この間、相続が発生して財産の情報や履歴を追われると、夫婦間贈与未申告がバレてしまうでしょう。
夫婦間の贈与が未申告のためにペナルティを課されたり精神的な不安を感じるより、早い段階で申告する方が負担は少ないといえます。
夫婦間の贈与に贈与税がかかるケース
個人に対する財産の贈与は、基本的に贈与税の課税対象です。
夫婦間の贈与でも同様ですが、夫婦間の場合は金銭などの受け渡しがあっても即座に贈与税はかかりません。
夫婦や家族の間には扶養義務があるため、生活費や教育費など生活に必要なお金の受け渡しは贈与税の課税対象外です。
しかし、夫婦間の贈与に贈与税がまったく課税されないわけではないため、注意が必要です。
夫婦間の贈与に贈与税がかかる代表的なケースは、以下の通りです。
- 夫婦間の贈与として金銭や不動産を贈与された
- 夫婦間で過大な額の金銭の授受があった
- 夫婦間で頻繁に口座移動した
- 夫(妻)が不動産を取得し持分を設定した
夫婦間贈与で贈与税を払わない方法
贈与税を払わずに贈与する方法は、以下の通りです。
贈与税を払わずに贈与する方法
贈与税の非課税枠を利用する
相続時精算課税を利用する
配偶者控除内で贈与する
税金の特例を活用する
それぞれの方法について詳しく解説します。
贈与税の非課税枠を利用する
贈与税には年間110万円までの非課税枠があり、範囲内で贈与すれば、原則的に贈与税はかかりません。
暦年課税といって、1月1日から12月31日までの1年間に受けた贈与のうち、110万円までは基礎控除として非課税枠となります。
非課税枠を利用して、夫婦間での贈与金額などを調整する方法があります。
非課税枠はもらう側の上限であり、複数人から110万円ずつもらった場合は枠を超えるため注意しましょう。
相続時精算課税を利用する
2つ目の相続時精算課税は生前贈与の税金を相続時に清算する方法です。
相続時精算課税では2,500万円までは非課税で、枠を超えた部分が課税対象になるため、相続時精算課税を活用して贈与税対策する方法もあります。
配偶者控除内で贈与する
3つ目は、配偶者控除内で贈与する方法です。
贈与税の配偶者控除を使えば、2,000万円まで非課税になります。
ただし、対象は居住用の不動産か住宅購入資金の贈与のみです。
「結婚してから20年以上経過している」「一度しか使えない」など適用には条件があります。

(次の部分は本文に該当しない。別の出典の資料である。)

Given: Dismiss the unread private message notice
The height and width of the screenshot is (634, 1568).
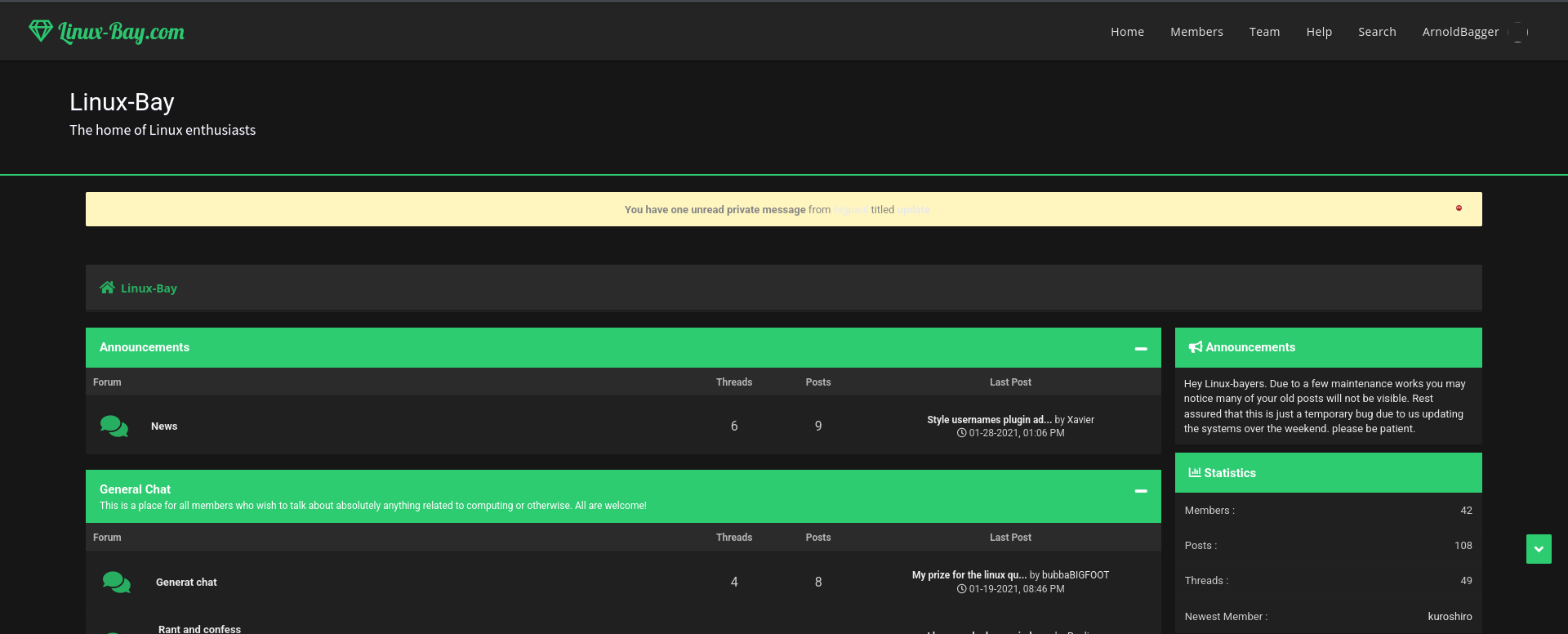Looking at the screenshot, I should pos(1459,208).

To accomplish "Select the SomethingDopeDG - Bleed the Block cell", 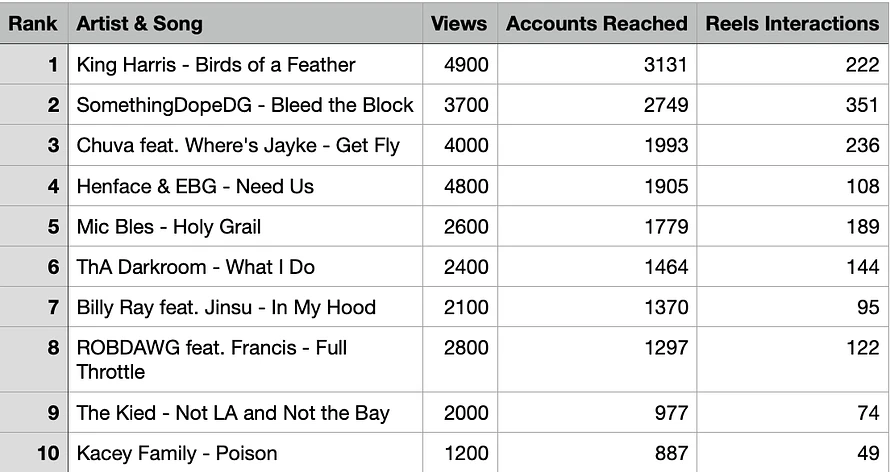I will coord(245,105).
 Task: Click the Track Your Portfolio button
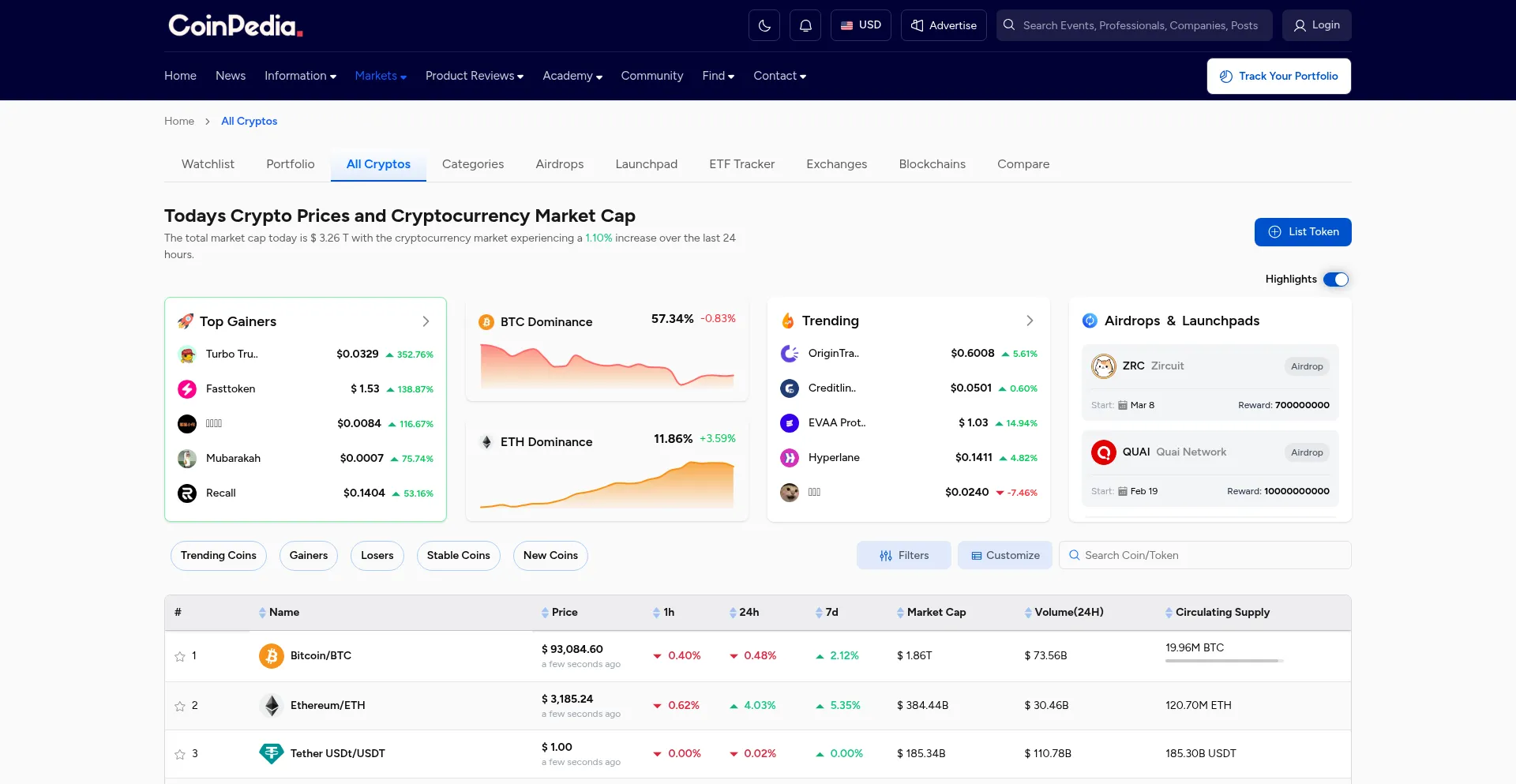pyautogui.click(x=1278, y=76)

タイミングを考慮すれば大きな節税に繋がるため、上手に活用しましょう。
税金の特例を活用する
4つ目は、税金の各種特例を利用する方法です。
特例には種類があり、特例ごとに利用条件があります。
住宅や教育、結婚資金など、いろいろな資金に対しての特例があるため、先に特例を確認してから贈与を進めましょう。
贈与税の申告期限
贈与税の申告期限は、贈与された翌年の2月1日〜3月15日です。
贈与税を郵送で申告する場合は、通信日付印の表示日もしくは到着日が提出日となるため、期限内に申告できるように準備しましょう。
夫婦間の贈与税無申告がバレたときはどうする?
夫婦間で無申告の贈与があり、税務署にバレてしまったときは、誠意をもってすぐに回答や納税をするのが最善です。
税務署からお尋ねがある場合、すでに資金移動などを調べ、相当の根拠をもって問い合わせをしているケースが少なくありません。
嘘の回答をした場合は悪質なケースとみなされて、よりペナルティが重くなる可能性があります。
回答をしないまま放置する行為も、未申告の期間が長くなり、より延滞税が増えてしまうため避けた方がよいでしょう。
無申告の贈与税や延滞税の支払方法は、税務署や金融機関の窓口で納付する他、インターネット上のキャッシュレス納付などを利用できます。
e-Tax(国税電子申告・納税システム)を利用すると、本人の預貯金口座から指定日に口座引き落としの方法で納付できます。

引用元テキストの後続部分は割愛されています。